What is needed
Once you have read the listing, output it exactly and completely.

Recorded information
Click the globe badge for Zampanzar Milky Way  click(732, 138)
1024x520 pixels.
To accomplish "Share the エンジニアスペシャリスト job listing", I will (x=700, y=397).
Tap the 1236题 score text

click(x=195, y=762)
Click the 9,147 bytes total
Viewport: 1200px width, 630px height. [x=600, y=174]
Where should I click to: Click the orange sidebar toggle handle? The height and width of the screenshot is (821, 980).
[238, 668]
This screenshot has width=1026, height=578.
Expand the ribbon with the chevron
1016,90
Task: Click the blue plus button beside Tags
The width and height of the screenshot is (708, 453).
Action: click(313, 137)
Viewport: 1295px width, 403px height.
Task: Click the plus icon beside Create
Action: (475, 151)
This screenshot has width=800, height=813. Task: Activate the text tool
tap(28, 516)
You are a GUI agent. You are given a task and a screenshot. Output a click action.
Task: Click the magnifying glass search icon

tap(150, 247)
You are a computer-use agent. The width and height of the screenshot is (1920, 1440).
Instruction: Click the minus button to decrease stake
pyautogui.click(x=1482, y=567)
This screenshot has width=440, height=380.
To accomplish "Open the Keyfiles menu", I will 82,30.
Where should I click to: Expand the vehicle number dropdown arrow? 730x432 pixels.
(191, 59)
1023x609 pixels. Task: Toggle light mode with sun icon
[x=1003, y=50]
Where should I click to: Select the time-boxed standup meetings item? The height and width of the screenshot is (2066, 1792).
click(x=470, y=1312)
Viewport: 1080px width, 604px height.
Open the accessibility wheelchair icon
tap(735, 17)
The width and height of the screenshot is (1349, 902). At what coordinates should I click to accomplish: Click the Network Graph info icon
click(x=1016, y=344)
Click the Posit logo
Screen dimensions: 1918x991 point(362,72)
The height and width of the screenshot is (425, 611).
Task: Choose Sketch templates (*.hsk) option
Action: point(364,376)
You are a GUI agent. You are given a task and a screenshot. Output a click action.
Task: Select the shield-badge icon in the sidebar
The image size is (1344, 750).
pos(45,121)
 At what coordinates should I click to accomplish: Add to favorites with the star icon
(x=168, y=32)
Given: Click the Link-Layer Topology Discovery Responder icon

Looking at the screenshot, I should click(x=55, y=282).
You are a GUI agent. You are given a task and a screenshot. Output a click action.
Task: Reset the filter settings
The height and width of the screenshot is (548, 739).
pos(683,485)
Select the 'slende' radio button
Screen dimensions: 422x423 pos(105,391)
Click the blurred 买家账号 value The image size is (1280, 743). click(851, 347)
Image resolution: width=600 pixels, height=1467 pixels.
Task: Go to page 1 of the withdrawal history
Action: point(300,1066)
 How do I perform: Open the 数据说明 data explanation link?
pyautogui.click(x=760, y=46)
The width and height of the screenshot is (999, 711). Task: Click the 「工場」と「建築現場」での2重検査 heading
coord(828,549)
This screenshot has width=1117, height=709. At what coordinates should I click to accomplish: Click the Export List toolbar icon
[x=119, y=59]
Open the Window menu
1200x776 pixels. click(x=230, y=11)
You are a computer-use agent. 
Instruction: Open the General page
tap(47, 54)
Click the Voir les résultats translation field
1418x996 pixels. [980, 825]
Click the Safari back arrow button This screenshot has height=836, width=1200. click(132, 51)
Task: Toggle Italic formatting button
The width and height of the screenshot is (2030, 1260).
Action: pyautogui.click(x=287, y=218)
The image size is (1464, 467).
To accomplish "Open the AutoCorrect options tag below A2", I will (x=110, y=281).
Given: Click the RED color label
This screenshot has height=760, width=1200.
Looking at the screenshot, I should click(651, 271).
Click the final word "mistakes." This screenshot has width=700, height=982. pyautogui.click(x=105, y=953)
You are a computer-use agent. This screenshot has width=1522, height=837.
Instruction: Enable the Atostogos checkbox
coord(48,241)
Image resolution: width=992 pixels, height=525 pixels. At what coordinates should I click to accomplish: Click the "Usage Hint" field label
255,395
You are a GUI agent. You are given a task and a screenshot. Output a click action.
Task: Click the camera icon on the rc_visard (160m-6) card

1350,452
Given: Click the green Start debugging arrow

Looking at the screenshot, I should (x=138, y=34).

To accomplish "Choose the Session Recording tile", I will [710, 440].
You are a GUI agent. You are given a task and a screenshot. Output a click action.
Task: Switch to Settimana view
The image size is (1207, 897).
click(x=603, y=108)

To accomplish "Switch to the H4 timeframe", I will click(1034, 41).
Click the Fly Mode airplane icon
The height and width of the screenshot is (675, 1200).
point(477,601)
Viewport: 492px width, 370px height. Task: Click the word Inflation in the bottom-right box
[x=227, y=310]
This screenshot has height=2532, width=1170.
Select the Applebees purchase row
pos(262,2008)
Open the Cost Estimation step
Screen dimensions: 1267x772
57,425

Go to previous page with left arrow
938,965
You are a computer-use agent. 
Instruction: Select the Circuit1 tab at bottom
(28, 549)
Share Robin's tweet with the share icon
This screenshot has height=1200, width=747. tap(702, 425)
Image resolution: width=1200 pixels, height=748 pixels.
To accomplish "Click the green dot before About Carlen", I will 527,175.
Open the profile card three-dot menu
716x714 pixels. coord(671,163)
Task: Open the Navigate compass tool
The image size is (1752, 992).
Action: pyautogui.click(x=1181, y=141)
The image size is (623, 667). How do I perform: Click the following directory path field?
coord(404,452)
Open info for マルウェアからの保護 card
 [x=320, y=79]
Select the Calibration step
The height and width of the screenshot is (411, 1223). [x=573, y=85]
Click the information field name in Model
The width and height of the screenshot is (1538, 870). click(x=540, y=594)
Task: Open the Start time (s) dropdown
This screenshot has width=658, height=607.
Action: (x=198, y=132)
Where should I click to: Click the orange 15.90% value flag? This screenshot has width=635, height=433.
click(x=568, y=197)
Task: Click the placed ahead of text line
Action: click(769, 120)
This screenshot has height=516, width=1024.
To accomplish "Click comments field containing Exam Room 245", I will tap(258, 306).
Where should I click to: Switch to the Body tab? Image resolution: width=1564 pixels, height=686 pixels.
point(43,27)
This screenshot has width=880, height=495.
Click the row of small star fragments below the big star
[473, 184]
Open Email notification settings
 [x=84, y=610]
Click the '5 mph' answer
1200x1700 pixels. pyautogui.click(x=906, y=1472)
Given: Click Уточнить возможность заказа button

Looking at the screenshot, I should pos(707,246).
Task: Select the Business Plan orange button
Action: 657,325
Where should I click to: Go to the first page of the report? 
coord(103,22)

Exercise result
Click the globe badge for Zampanzar Milky Way  click(732, 138)
1024x520 pixels.
To accomplish "Share the エンジニアスペシャリスト job listing", I will (x=700, y=397).
Tap the 1236题 score text

click(x=195, y=762)
Click the 9,147 bytes total
Viewport: 1200px width, 630px height. [x=600, y=174]
Where should I click to: Click the orange sidebar toggle handle? The height and width of the screenshot is (821, 980).
[238, 668]
This screenshot has width=1026, height=578.
Expand the ribbon with the chevron
1016,90
Task: Click the blue plus button beside Tags
The width and height of the screenshot is (708, 453).
Action: click(313, 137)
Viewport: 1295px width, 403px height.
Task: Click the plus icon beside Create
Action: (475, 151)
This screenshot has width=800, height=813. Task: Activate the text tool
tap(28, 516)
You are a GUI agent. You are given a task and a screenshot. Output a click action.
Task: Click the magnifying glass search icon

tap(150, 247)
You are a computer-use agent. The width and height of the screenshot is (1920, 1440).
Instruction: Click the minus button to decrease stake
pyautogui.click(x=1482, y=567)
This screenshot has width=440, height=380.
To accomplish "Open the Keyfiles menu", I will 82,30.
Where should I click to: Expand the vehicle number dropdown arrow? 730x432 pixels.
(191, 59)
1023x609 pixels. Task: Toggle light mode with sun icon
[x=1003, y=50]
Where should I click to: Select the time-boxed standup meetings item? The height and width of the screenshot is (2066, 1792).
click(x=470, y=1312)
Viewport: 1080px width, 604px height.
Open the accessibility wheelchair icon
tap(735, 17)
The width and height of the screenshot is (1349, 902). At what coordinates should I click to accomplish: Click the Network Graph info icon
click(x=1016, y=344)
Click the Posit logo
Screen dimensions: 1918x991 point(362,72)
The height and width of the screenshot is (425, 611).
Task: Choose Sketch templates (*.hsk) option
Action: point(364,376)
You are a GUI agent. You are given a task and a screenshot. Output a click action.
Task: Select the shield-badge icon in the sidebar
The image size is (1344, 750).
pos(45,121)
 At what coordinates should I click to accomplish: Add to favorites with the star icon
(x=168, y=32)
Given: Click the Link-Layer Topology Discovery Responder icon

Looking at the screenshot, I should click(x=55, y=282).
You are a GUI agent. You are given a task and a screenshot. Output a click action.
Task: Reset the filter settings
The height and width of the screenshot is (548, 739).
pos(683,485)
Select the 'slende' radio button
Screen dimensions: 422x423 pos(105,391)
Click the blurred 买家账号 value The image size is (1280, 743). click(851, 347)
Image resolution: width=600 pixels, height=1467 pixels.
Task: Go to page 1 of the withdrawal history
Action: point(300,1066)
 How do I perform: Open the 数据说明 data explanation link?
pyautogui.click(x=760, y=46)
The width and height of the screenshot is (999, 711). Task: Click the 「工場」と「建築現場」での2重検査 heading
coord(828,549)
This screenshot has width=1117, height=709. At what coordinates should I click to accomplish: Click the Export List toolbar icon
[x=119, y=59]
Open the Window menu
1200x776 pixels. click(x=230, y=11)
You are a computer-use agent. 
Instruction: Open the General page
tap(47, 54)
Click the Voir les résultats translation field
1418x996 pixels. [980, 825]
Click the Safari back arrow button This screenshot has height=836, width=1200. click(132, 51)
Task: Toggle Italic formatting button
The width and height of the screenshot is (2030, 1260).
Action: pyautogui.click(x=287, y=218)
The image size is (1464, 467).
To accomplish "Open the AutoCorrect options tag below A2", I will (x=110, y=281).
Given: Click the RED color label
This screenshot has height=760, width=1200.
Looking at the screenshot, I should click(651, 271).
Click the final word "mistakes." This screenshot has width=700, height=982. pyautogui.click(x=105, y=953)
You are a computer-use agent. This screenshot has width=1522, height=837.
Instruction: Enable the Atostogos checkbox
coord(48,241)
Image resolution: width=992 pixels, height=525 pixels. At what coordinates should I click to accomplish: Click the "Usage Hint" field label
255,395
You are a GUI agent. You are given a task and a screenshot. Output a click action.
Task: Click the camera icon on the rc_visard (160m-6) card

1350,452
Given: Click the green Start debugging arrow

Looking at the screenshot, I should (x=138, y=34).

To accomplish "Choose the Session Recording tile", I will [710, 440].
You are a GUI agent. You are given a task and a screenshot. Output a click action.
Task: Switch to Settimana view
The image size is (1207, 897).
click(x=603, y=108)

To accomplish "Switch to the H4 timeframe", I will click(1034, 41).
Click the Fly Mode airplane icon
The height and width of the screenshot is (675, 1200).
point(477,601)
Viewport: 492px width, 370px height. Task: Click the word Inflation in the bottom-right box
[x=227, y=310]
This screenshot has height=2532, width=1170.
Select the Applebees purchase row
pos(262,2008)
Open the Cost Estimation step
Screen dimensions: 1267x772
57,425

Go to previous page with left arrow
938,965
You are a computer-use agent. 
Instruction: Select the Circuit1 tab at bottom
(28, 549)
Share Robin's tweet with the share icon
This screenshot has height=1200, width=747. tap(702, 425)
Image resolution: width=1200 pixels, height=748 pixels.
To accomplish "Click the green dot before About Carlen", I will 527,175.
Open the profile card three-dot menu
716x714 pixels. coord(671,163)
Task: Open the Navigate compass tool
The image size is (1752, 992).
Action: pyautogui.click(x=1181, y=141)
The image size is (623, 667). How do I perform: Click the following directory path field?
coord(404,452)
Open info for マルウェアからの保護 card
 [x=320, y=79]
Select the Calibration step
The height and width of the screenshot is (411, 1223). [x=573, y=85]
Click the information field name in Model
The width and height of the screenshot is (1538, 870). click(x=540, y=594)
Task: Open the Start time (s) dropdown
This screenshot has width=658, height=607.
Action: (x=198, y=132)
Where should I click to: Click the orange 15.90% value flag? This screenshot has width=635, height=433.
click(x=568, y=197)
Task: Click the placed ahead of text line
Action: click(769, 120)
This screenshot has height=516, width=1024.
To accomplish "Click comments field containing Exam Room 245", I will tap(258, 306).
Where should I click to: Switch to the Body tab? Image resolution: width=1564 pixels, height=686 pixels.
point(43,27)
This screenshot has width=880, height=495.
Click the row of small star fragments below the big star
[473, 184]
Open Email notification settings
 [x=84, y=610]
Click the '5 mph' answer
1200x1700 pixels. pyautogui.click(x=906, y=1472)
Given: Click Уточнить возможность заказа button

Looking at the screenshot, I should pos(707,246).
Task: Select the Business Plan orange button
Action: 657,325
Where should I click to: Go to the first page of the report? 
coord(103,22)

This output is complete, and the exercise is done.